How it works
The FIM module runs periodic scans on specific paths and monitors specific directories for changes in real time. You can set which paths to monitor in the configuration of the ThreatLockDown agents and manager.
FIM stores the files checksums and other attributes in a local FIM database. Upon a scan, the ThreatLockDown agent reports any changes the FIM module finds in the monitored paths to the ThreatLockDown server. The FIM module looks for file modifications by comparing the checksums of a file to its stored checksums and attribute values. It generates an alert if it finds discrepancies.
The ThreatLockDown FIM module uses two databases to collect FIM event data, such as file creation, modification, and deletion data. One is a local SQLite-based database on the monitored endpoint that stores the data in:
C:\Program Files (x86)\ossec-agent\queue\fim\db
on Windows./var/ossec/queue/fim/db
on Linux./Library/Ossec/queue/fim/db
on macOS.
The other is an agent database on the ThreatLockDown server. The wazuh-db. daemon creates and manages a database for each agent on the ThreatLockDown server.
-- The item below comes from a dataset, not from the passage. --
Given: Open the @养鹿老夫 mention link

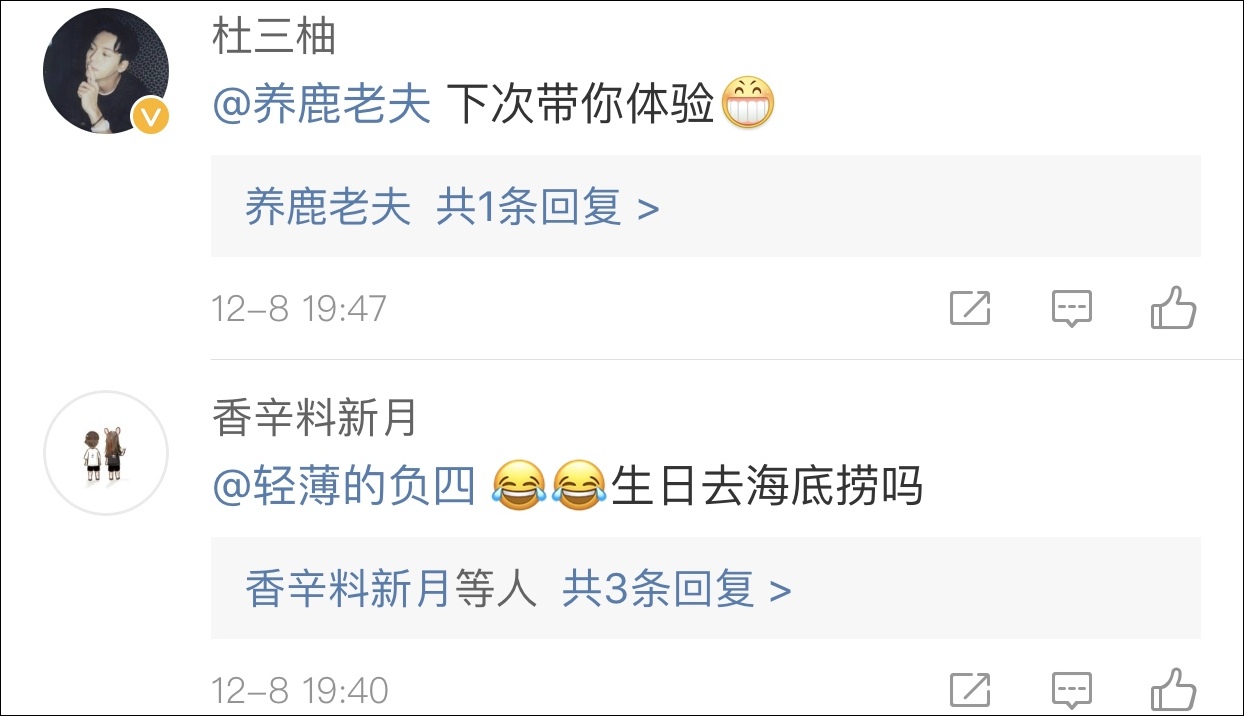Looking at the screenshot, I should coord(322,104).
It uses the ID of the agent to identify the database. This service stores the databases at /var/ossec/queue/db
.
The FIM module keeps the ThreatLockDown agent and the ThreatLockDown server databases synchronized with each other. It always updates the file inventory in the ThreatLockDown server with the data available to the ThreatLockDown agent. An up-to-date ThreatLockDown server database allows for servicing FIM-related API queries. The synchronization mechanism only updates the ThreatLockDown server with information from the ThreatLockDown agents such as checksums and file attributes that have changed.
The ThreatLockDown agent and manager have the FIM module enabled and pre-configured by default. However, we recommend that you review the configuration of your endpoints to ensure that you tailor the FIM settings, such as monitored paths, to your environment.